→ Data listing
------------------------

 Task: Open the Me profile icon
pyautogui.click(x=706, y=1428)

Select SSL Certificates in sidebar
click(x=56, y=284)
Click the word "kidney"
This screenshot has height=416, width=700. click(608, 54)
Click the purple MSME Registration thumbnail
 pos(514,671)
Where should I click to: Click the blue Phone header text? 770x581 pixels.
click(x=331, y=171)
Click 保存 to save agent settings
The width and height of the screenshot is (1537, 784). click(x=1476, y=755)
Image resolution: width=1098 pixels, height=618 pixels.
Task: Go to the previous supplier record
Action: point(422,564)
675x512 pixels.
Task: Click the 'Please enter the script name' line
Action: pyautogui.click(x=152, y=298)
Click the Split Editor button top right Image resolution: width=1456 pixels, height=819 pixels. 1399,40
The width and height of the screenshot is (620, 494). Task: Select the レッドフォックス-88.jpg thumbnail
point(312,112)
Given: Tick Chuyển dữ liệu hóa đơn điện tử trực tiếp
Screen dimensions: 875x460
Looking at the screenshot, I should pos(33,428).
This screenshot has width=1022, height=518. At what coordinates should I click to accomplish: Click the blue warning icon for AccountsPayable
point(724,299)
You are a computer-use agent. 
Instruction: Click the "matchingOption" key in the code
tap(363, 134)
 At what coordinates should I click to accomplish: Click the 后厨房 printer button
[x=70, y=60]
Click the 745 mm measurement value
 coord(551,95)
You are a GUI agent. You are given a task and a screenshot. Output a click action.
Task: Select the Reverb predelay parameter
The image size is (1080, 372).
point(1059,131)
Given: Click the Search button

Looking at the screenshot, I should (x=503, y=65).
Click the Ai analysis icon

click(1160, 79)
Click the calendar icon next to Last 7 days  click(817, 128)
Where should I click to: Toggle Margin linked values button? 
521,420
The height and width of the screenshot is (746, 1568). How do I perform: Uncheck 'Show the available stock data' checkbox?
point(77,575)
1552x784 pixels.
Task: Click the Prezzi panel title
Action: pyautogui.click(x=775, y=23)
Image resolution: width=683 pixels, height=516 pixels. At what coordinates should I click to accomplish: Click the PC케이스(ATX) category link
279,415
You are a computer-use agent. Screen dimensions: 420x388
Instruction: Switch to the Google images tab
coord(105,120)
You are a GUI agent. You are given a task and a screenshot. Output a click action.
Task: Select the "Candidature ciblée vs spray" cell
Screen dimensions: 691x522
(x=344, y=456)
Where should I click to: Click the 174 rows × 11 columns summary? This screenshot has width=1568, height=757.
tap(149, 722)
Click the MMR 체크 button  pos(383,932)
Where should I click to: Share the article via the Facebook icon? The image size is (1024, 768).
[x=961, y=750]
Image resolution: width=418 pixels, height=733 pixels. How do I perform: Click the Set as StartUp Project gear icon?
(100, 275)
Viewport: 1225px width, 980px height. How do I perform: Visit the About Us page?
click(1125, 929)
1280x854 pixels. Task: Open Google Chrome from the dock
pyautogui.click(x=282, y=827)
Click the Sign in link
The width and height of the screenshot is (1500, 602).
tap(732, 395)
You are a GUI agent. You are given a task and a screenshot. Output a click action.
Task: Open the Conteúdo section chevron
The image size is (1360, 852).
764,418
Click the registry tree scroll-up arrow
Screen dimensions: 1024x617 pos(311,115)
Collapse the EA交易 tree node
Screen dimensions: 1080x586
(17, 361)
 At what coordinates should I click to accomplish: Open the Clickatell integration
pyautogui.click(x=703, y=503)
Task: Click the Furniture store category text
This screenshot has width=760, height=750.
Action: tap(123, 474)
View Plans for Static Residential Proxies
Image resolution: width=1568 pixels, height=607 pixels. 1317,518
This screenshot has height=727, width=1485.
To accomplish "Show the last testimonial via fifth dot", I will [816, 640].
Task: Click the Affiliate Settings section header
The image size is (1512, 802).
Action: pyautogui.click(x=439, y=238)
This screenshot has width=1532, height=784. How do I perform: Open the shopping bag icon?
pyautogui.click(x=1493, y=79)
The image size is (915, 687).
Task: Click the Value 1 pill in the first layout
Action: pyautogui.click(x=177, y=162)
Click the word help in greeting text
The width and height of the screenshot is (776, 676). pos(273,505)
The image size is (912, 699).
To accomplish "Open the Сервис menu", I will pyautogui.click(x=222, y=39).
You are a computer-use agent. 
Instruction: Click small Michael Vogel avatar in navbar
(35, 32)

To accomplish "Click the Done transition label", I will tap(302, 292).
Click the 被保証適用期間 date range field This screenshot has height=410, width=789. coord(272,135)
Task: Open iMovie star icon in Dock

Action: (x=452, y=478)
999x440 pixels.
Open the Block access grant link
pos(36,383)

------------------------

→ What you are asked to do
Give the number of lines in the records above that contain the word "section". Reply with that number alone.

→ Response to this task
2